How things have changed! People don’t wish to know one another. No one cares if they do business with a stranger. Uber, Craigslist, all those things—it’s madness. That’s part of what’s happened in Nantucket, what’s gone on across the street. The problem isn’t renovating so much as it is selling. Once a house leaves a family, once they sell to a stranger, to someone with no history and no understanding of the way things used to be done, well, that was the end. The new people have no interest in the old ways. The proper, decent ways. No. They are selfish; they turn away.

They orient themselves toward the harbor, the vastness of the sea, toward what is out there, not what is in here. Not toward us. They don’t have to look at us, but we have to look at them. And they prefer it that way.
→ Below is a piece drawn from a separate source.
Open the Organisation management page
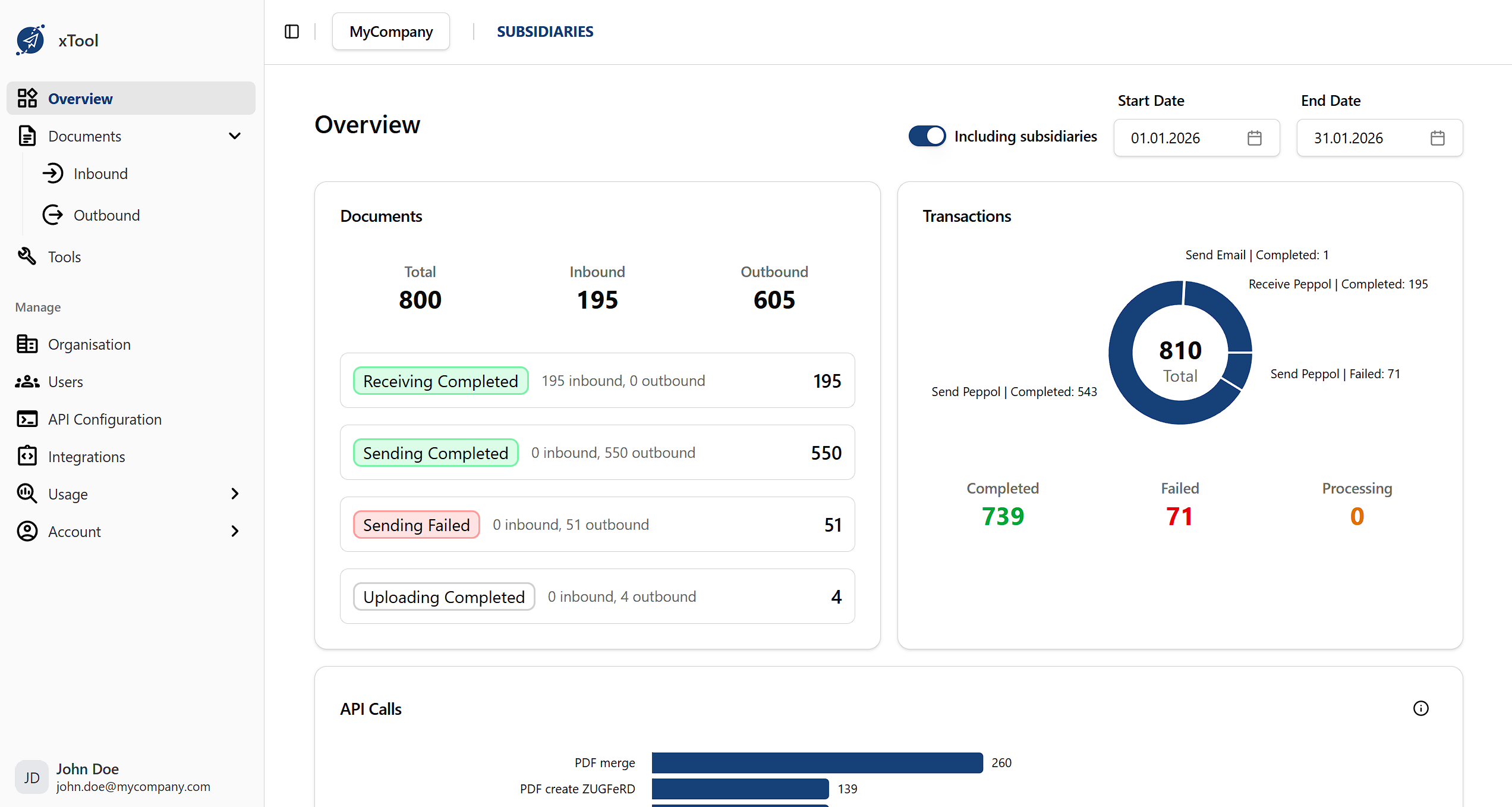 (89, 344)
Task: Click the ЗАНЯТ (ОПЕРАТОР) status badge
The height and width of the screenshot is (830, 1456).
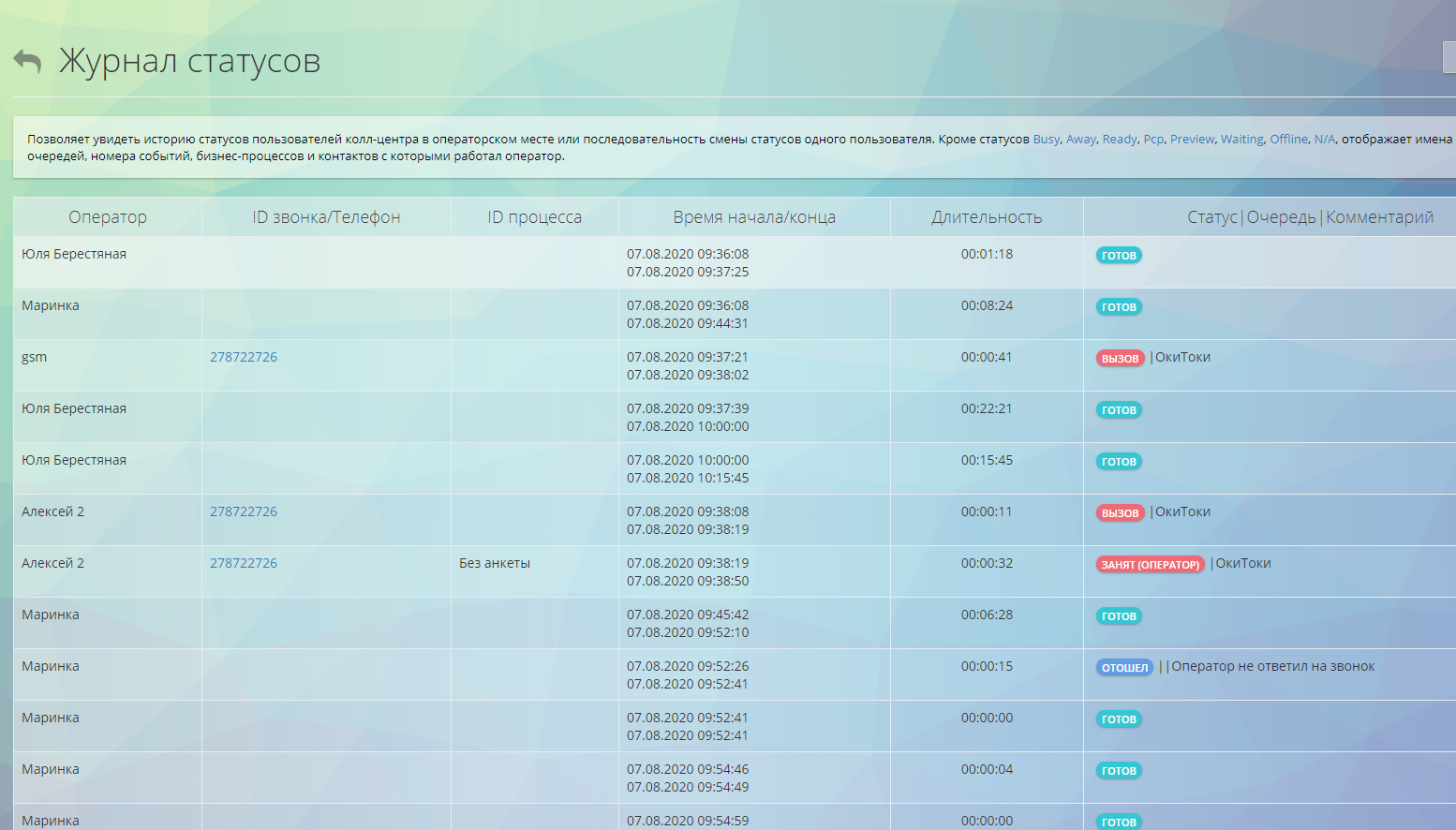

And yes, sometimes, I confess, I sit on the porch watching the clouds gather, the squall forming, the inevitable nor’easters that come in the fall, and I wish it on them. For that is how I have come to think of it: them, and us. Let their slate crack. Let the wind lift all their hand-carved shutters. Let the waves rush into their basements, with their pool tables and their viewing rooms, and let their flat-screen TVs be taken out to sea! I’ll sit here, on the rise above them, and let them take the hit for me, over and over and over again. And that man who lives behind us, that awful, awful man, he was just biding his time, I knew. Just staking his claim until he could leap over my house and go to live on the other side. Well, I would see about that.

After I’d come home and toweled off, I put on my thinking cap. And I got out my trusty old camera.